Mendengar gerutuan yang keluar dari bibirku, membuat adikku menoleh ke arahku dengan tatapan tanya dan penasaran. Aku pun menyesal karena sudah membuat adiknya bertanya tentang pria itu.

"Bos Kakak di kantor."

"Dia suka sama kakak?"

"Bukan, kamu jangan salah paham. Kakak ini sekretarisnya jadi harus berangkat bersamaan ke pesta kantor."

Sebelum adikku berpikir dan ternyata lebih aneh lagi, ia pun langsung keluar dari kamar ini dan bersiap-siap untuk segera berangkat. Namun adikku yang sangat penasaran terus saja bertanya tanpa henti dan tak lupa menggoda status hubunganku dengan Pak Gilbert. Coba saja adikku tahu bagaimana sikap pria itu padaku, pasti adikku akan membenci sosok bernama Gilbert.

"Masa sih Kak cuma bos dan sekretaris? Engga ada yang lebih?"

"Engga ada, sudah Kakak berangkat dulu ya?"

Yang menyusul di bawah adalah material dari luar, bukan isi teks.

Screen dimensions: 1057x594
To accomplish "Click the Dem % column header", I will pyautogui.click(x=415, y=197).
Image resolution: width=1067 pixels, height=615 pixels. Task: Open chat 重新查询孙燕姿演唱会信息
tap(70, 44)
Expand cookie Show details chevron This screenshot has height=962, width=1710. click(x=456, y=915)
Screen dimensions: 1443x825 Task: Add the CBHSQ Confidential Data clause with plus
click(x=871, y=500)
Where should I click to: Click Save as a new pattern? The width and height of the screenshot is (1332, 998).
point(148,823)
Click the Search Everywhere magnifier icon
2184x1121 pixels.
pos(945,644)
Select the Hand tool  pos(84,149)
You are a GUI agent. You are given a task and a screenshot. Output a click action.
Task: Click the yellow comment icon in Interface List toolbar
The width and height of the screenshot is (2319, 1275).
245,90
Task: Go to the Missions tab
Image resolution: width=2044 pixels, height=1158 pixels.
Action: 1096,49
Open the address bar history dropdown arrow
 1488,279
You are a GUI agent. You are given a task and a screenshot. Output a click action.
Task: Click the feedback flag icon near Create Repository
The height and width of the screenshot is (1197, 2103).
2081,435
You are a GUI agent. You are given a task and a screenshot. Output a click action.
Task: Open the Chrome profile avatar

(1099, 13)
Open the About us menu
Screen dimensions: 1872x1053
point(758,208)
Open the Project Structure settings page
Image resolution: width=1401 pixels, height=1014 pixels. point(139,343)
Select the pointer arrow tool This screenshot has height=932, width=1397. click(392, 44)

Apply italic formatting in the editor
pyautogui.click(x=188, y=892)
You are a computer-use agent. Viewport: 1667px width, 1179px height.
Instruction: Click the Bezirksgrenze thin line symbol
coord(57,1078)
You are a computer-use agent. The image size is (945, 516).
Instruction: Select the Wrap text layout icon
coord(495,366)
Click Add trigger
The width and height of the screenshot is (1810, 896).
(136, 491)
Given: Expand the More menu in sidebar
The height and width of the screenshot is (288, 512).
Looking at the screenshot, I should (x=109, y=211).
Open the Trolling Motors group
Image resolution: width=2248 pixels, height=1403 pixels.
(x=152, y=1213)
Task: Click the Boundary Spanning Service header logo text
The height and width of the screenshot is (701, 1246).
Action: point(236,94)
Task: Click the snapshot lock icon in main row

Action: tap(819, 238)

"Iya, hati-hati di jalan."

"Oke, kamu jaga rumah."

"Hm."

Setelah berpamitan pada adiknya akhirnya ia keluar dari rumah dan berjalan ke arah mobil putih itu, rasanya sangat malu saat semua warga desa menatap dirinya yang masuk ke dalam mobil. Saat sudah di dalam mobil akhirnya ia bisa menghela nafas lega.

Ia menunggu bosnya itu menjalankan mobil ini agar kumpulan tetangganya itu bubar dan berhenti membicarakan diriku, namun pria ini tidak mengerti situasi dan malah terus menatap ke arahku dengan tatapan yang menurutku aneh. Tidak seperti biasanya bosku ini melamun. Dengan nada sopan akhirnya ia angkat suara untuk menyadarkan pria itu.

"Pak, Ayo cepat jalankan mobilnya, semua orang melihat kita."

"Iya, tenang. Jangan buru-buru."

"Lagian Bapak kan sudah bilang, tunggu di gang depan, nanti saya jalan ke gang depan, ini malah masuk."

"Suka-suka saya, kamu kenapa mengatur saya?!"

Mendengar nada teriakan dari bosku membuat aku terdiam dan hanya mengalah karena kekuasaan dan posisi yang ia punya. Akhirnya mobil ini berjalan menjauh dari kampungku menuju ke arah Club, tempat pesta berlangsung.